### Material ###

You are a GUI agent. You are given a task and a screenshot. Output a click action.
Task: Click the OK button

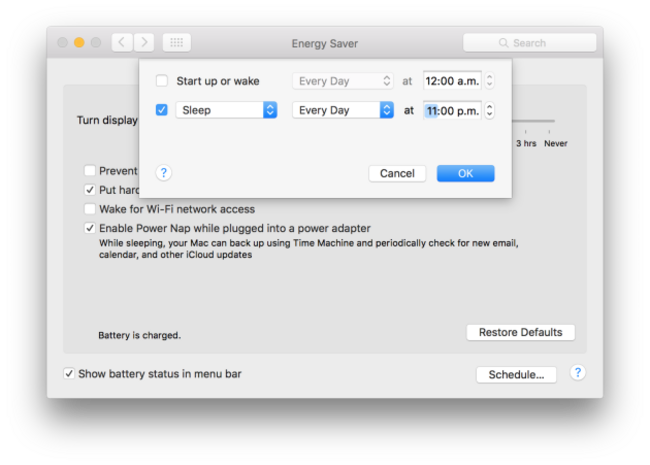[x=465, y=173]
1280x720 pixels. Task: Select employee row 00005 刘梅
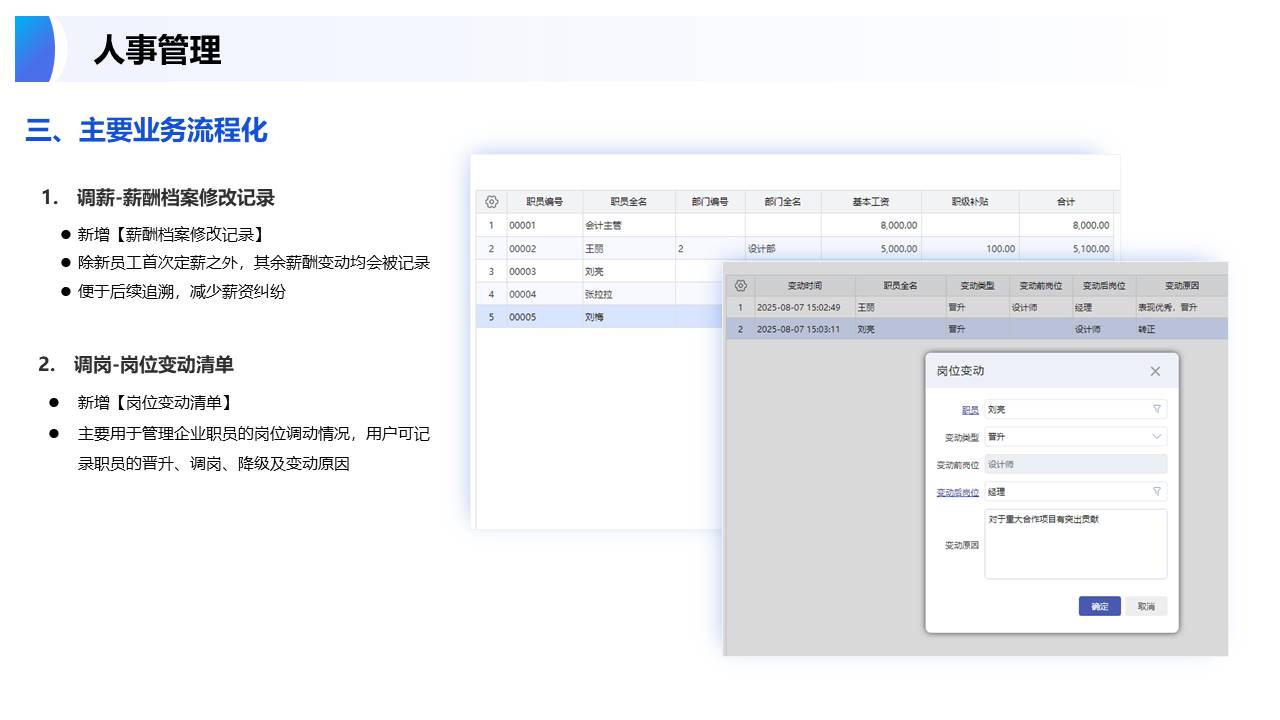(600, 317)
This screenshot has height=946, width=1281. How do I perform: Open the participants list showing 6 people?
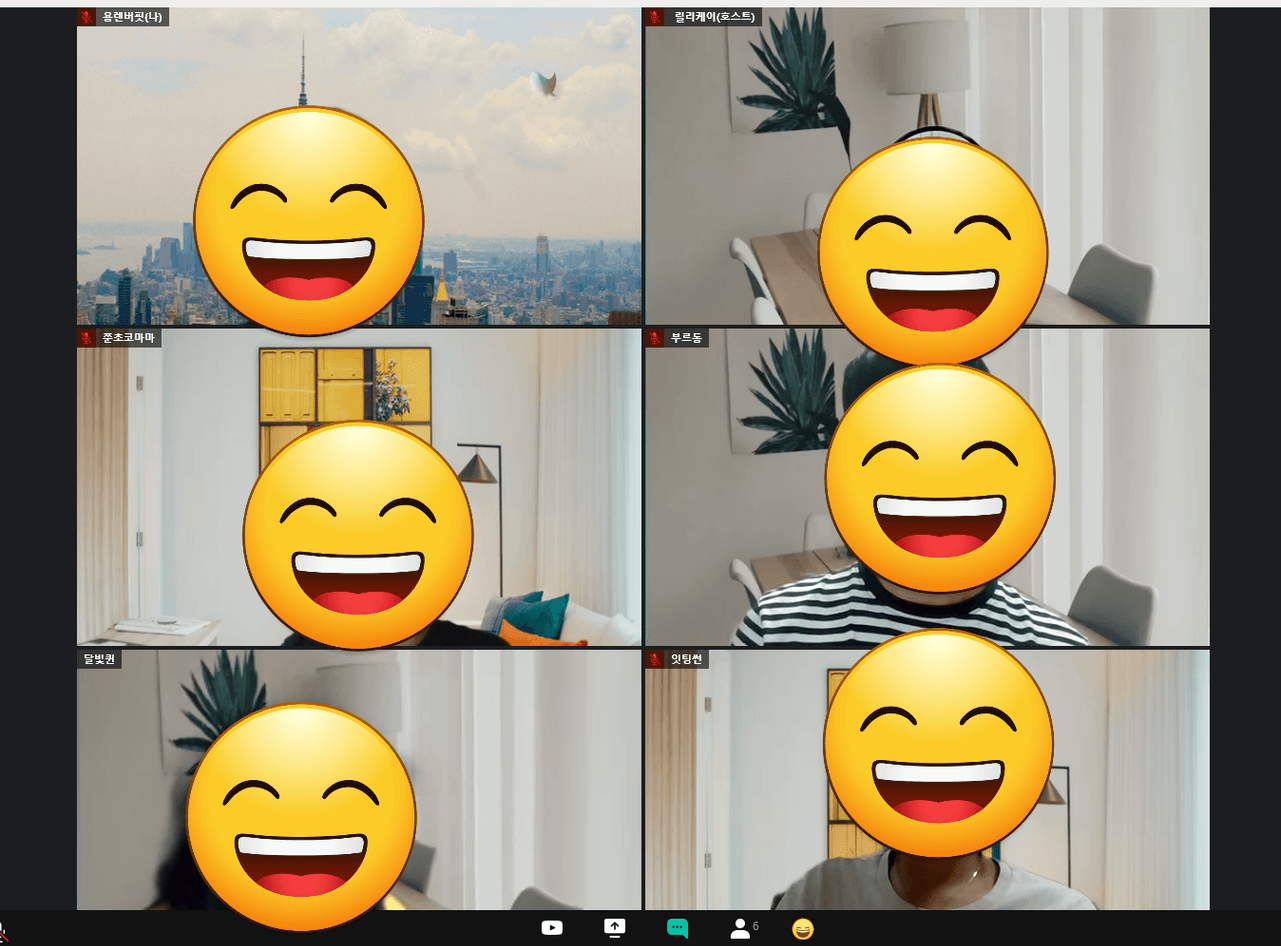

###

__Exercise directions__:
Copy all of the material above word for word, leaving out the pictures.

__Solution to this exercise__:
You are a GUI agent. You are given a task and a screenshot. Output a click action.
Task: Click the OK button

[x=465, y=173]
1280x720 pixels. Task: Select employee row 00005 刘梅
(600, 317)
This screenshot has height=946, width=1281. How do I perform: Open the participants list showing 6 people?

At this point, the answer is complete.